Il mito onnipotente che la conoscenza possa esorcizzare il dolore ricorre
nei più alti insegnamenti filosofico-religiosi (Socrate, Buddha)
e si presenta in qualche modo anche nella riedizione freudiana nel percorso
conoscitivo come cura dalla nevrosi. In realtà spesso, per usare
un aforisma antico, “qui auget scientiam dolorem” (chi accresce
la conoscenza accresce il dolore). Quello che indubbiamente può
cambiare è la qualità della sofferenza stessa che da nevrotica
e parzialmente inconsapevole può divenire più consapevole
e più tollerabile se congiuntamente si è associato un processo
trasformativo e di crescita dell’individuo.

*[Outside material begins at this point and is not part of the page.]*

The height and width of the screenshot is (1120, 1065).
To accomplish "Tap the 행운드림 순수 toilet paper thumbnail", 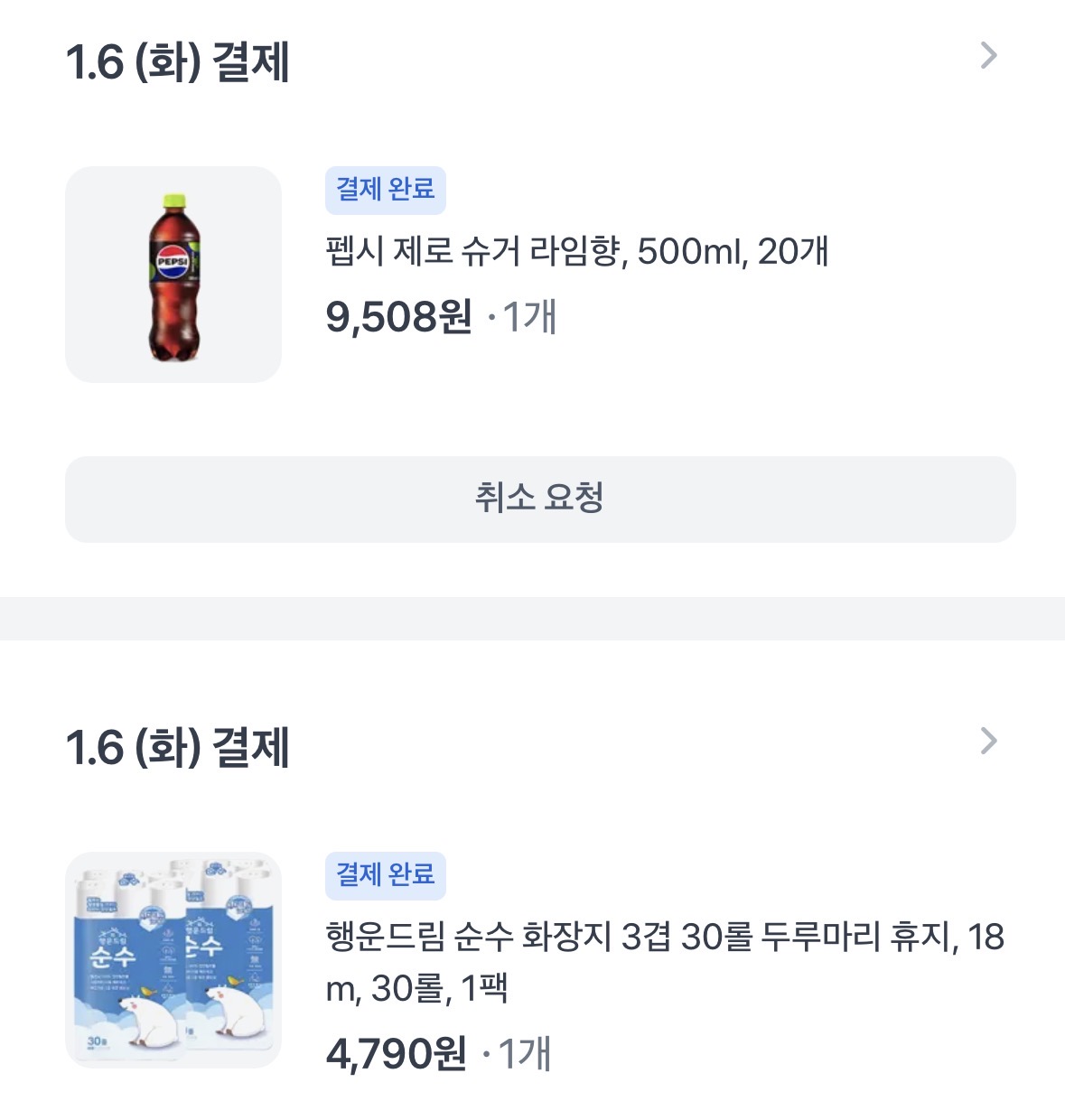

L’enfasi su questo punto giustifica la dizione di continuum della
consapevolezza che generalmente viene attribuito a questa attitudine nel
lavoro gestaltico.
“Mantenere il vostro senso della realtà: uno la coscienza
intatta che la vostra consapevolezza esiste qui e ora; cercate di rendervi
conto del fatto che siete voi a vivere l’esperienza: due siete voi
che agite, osservate, reagite, resistete; che prestate attenzione a tutte
le vostre esperienze, quelle “interne” come a quelle “esterne”,
quelle astratte e quelle concrete, quelle che tendono verso il passato
e quelle che tendono verso il futuro, quelle che “desiderate”,
quelle che “dovete”, quelle che semplicemente “sono”,
quelle che intraprendete deliberatamente, quelle che sembrano avvenire
spontaneamente; nel corso di ogni esperienza, senza eccezione alcuna,
ripetetevi: ora sono consapevole che”.... (F. Perls, R. Hefferline,
P. Goodman, 1951, 95).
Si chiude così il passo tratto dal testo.